Rotary has yet to go any further in its testing program than DCX did. I
still think DCX was the better way to go. Lightcraft has flown nothing but
MODELS. Lightcraft's biggest problem is building sufficiently powerful
ground lasers for a full size craft - none currently exist.

BTW, any laser capable of lifting a full size cargo or passenger carrying
lightcraft to orbit makes one hell of an ABM weapon system and will likely
run into unexpected political problems as well....

> >> >I use a fusion reactor -- it is called the sun -- to make the
> >> >anti-matter.
> >>
> >> To expensive, and complex.
> >>
> >
> >Anti-matter is real now...Boom !!! was real.
> >Fusion is not.
>
> We've done fusion, and can do so in larger quantity then antimater.

Sun does not make antimatter, it makes antiparticles which are not
harvestable. If you mean that you will use solar power to run a particle
accelerator whose sole purpose is to manufacture antimatter, that is a
different story. It is possible but difficult, expensive and SLOW.
Nevertheless, it is probably the only way we are going to get any
significant amount of antimatter.

Fusion as a propulsion is easier to do than fusion as power. The containment
parameters are very different and easier to achieve and the power cycle
requirements don't require continuous, sustained fusion.
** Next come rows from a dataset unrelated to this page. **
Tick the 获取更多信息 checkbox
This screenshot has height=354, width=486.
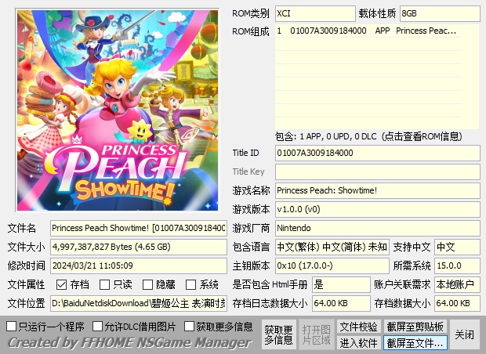(190, 326)
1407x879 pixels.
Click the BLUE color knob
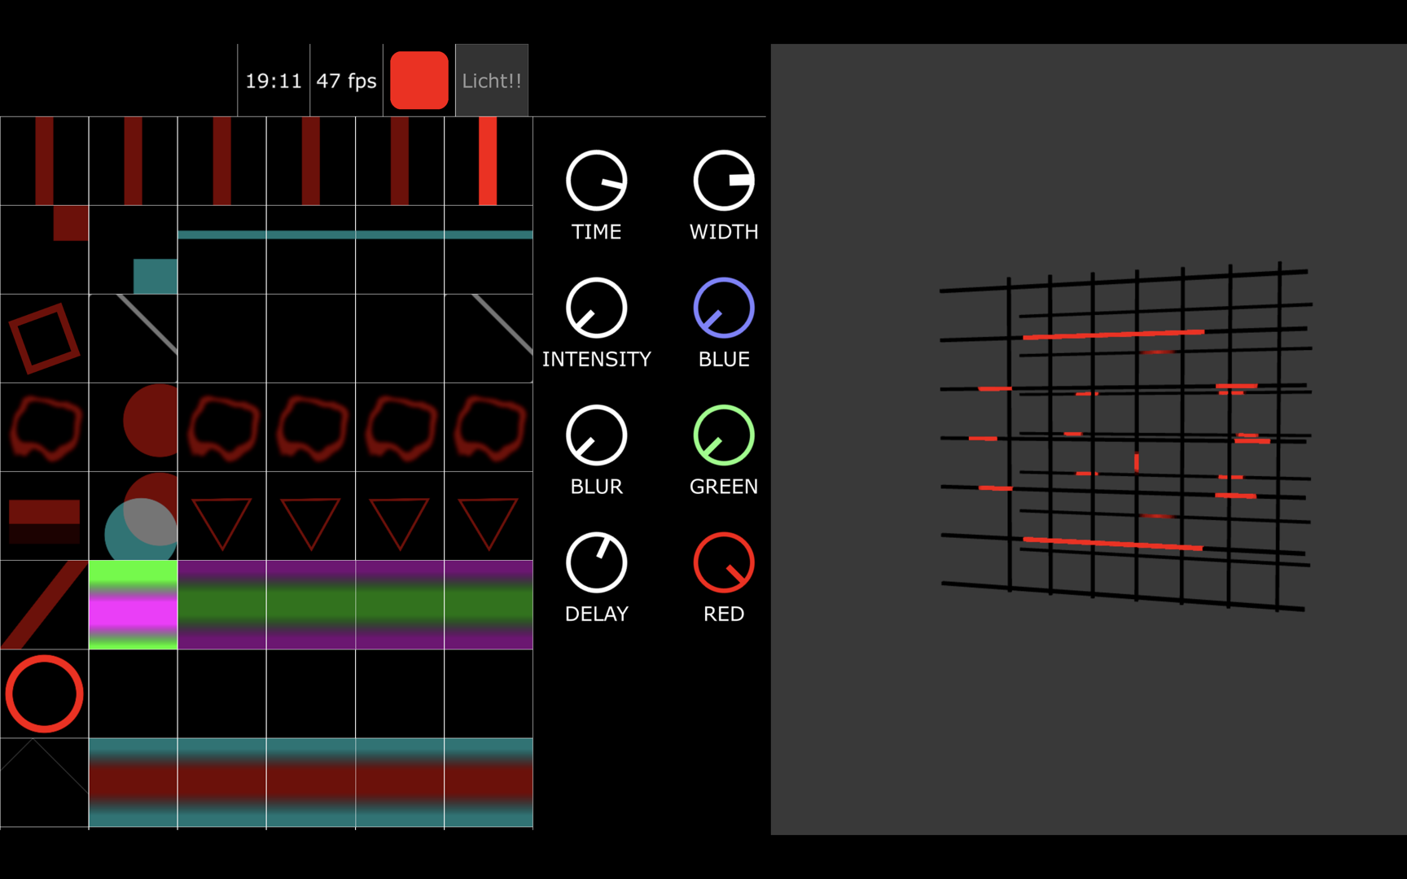click(723, 308)
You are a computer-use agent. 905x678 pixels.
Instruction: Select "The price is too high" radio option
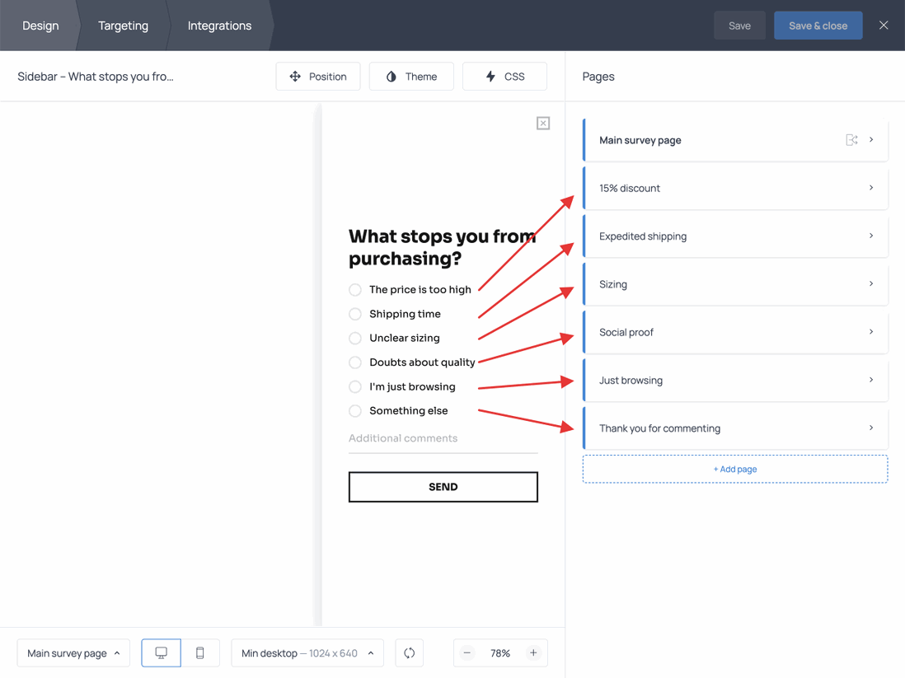355,290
The physics for antimatter propulsion are understood. That's it end of
story. There are no designs, no experiments and no research being done at
this time.

> >> >Anti-matter catalyzed fusion will probability come before straight
> >> >fusion,

Catalyzed fusion has been demonstrated in the laboratory using antimatter as
the catalyst. Muon catalyzed fusion is also being worked on, but mostly as a
power source not propulsion.

> >> Why?  Regular fusion research (ignoring the DOE work) has
> shown excelent
> >> results.  Its generally assumed we could get fusin in a
> decades or two
> >if we
> >> tried.  Space is thought to be a "Market" that could support it.

Space has almost no need for fusion power expect for spacecraft propulsion.
Solar power is easier, freely available and far cheaper.

> Since no one has any pressing reason to build on, no one ever
> really started the 10 year program.

Bingo! As long as fossil fuel is cheap, you can forget fusion....

> >Funding is a big problem as investors always think of the
> next 6 months
> >rather than the next 6 years.
>
> Interstellar exploration won't interest any investors.  It
> couldn't return
> anything marketable.

This has always been a big problem with interstellar exploration. Other than
scientific knowledge of limited marketable value, there is precious little
reason to go. The only thing that I can even remotely come up with is some
sort of Diaspora where some disaffected group of society decide to leave in
mass and somehow fund it by pooling their resources. There won't be any
investment return, just a new chance at life the way they want to live it.
Science fiction paints a very unrealistic picture I'm afraid.